Collected data:
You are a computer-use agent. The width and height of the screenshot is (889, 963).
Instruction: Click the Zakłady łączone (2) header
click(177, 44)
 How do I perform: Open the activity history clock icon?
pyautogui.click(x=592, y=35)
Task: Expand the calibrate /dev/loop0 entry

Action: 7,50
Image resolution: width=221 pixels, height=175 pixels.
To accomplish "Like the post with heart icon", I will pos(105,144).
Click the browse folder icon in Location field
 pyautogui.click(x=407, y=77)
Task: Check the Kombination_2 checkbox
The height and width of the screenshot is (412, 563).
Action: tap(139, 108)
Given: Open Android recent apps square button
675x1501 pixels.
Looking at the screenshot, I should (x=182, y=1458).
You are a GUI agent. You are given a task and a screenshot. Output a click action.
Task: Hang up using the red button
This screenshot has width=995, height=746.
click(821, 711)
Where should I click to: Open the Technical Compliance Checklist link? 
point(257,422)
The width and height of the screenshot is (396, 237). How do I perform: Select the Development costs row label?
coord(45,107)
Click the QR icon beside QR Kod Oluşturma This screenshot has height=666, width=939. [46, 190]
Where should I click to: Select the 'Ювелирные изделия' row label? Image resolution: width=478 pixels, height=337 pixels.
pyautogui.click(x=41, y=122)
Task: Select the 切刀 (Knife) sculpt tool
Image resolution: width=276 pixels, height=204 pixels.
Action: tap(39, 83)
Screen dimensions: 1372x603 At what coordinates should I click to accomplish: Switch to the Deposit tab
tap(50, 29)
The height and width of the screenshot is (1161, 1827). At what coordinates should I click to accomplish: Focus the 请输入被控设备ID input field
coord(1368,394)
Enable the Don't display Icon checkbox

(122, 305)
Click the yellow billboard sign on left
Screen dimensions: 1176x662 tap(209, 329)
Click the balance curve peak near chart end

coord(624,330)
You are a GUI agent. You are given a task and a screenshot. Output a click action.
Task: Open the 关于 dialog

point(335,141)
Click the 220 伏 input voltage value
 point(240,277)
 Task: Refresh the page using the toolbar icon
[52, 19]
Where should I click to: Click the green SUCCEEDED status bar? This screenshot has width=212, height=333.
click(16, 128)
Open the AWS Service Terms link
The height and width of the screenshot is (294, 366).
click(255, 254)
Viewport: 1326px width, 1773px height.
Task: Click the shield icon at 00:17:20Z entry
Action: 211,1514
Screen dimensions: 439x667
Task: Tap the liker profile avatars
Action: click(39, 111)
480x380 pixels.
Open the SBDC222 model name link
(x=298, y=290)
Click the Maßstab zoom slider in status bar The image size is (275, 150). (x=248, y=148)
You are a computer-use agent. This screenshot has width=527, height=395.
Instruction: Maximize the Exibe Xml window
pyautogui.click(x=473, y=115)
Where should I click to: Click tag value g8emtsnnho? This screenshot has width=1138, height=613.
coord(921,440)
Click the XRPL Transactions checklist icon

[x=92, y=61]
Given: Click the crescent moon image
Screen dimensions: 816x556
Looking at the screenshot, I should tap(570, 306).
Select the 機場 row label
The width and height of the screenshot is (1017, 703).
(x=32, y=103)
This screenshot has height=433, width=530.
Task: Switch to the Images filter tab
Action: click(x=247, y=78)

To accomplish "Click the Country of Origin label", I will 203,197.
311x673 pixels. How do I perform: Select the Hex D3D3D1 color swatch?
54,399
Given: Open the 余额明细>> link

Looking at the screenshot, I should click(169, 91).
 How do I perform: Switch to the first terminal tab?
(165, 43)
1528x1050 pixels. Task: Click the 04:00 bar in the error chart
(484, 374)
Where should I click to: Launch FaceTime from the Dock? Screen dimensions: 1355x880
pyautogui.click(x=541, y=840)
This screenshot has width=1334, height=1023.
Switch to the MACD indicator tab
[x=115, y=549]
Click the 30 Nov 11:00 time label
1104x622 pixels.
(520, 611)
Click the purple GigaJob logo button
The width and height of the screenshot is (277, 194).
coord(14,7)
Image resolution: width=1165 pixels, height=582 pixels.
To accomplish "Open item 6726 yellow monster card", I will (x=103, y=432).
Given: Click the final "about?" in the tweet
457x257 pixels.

#### [HOW TO COMPLETE THIS TASK]
With "will" as the search string, filter the records and return each line that has it.

#### [RESULT OF THIS TASK]
To accomplish "Like the post with heart icon", I will pos(105,144).
To accomplish "Click the Country of Origin label", I will 203,197.
To accomplish "Open item 6726 yellow monster card", I will (x=103, y=432).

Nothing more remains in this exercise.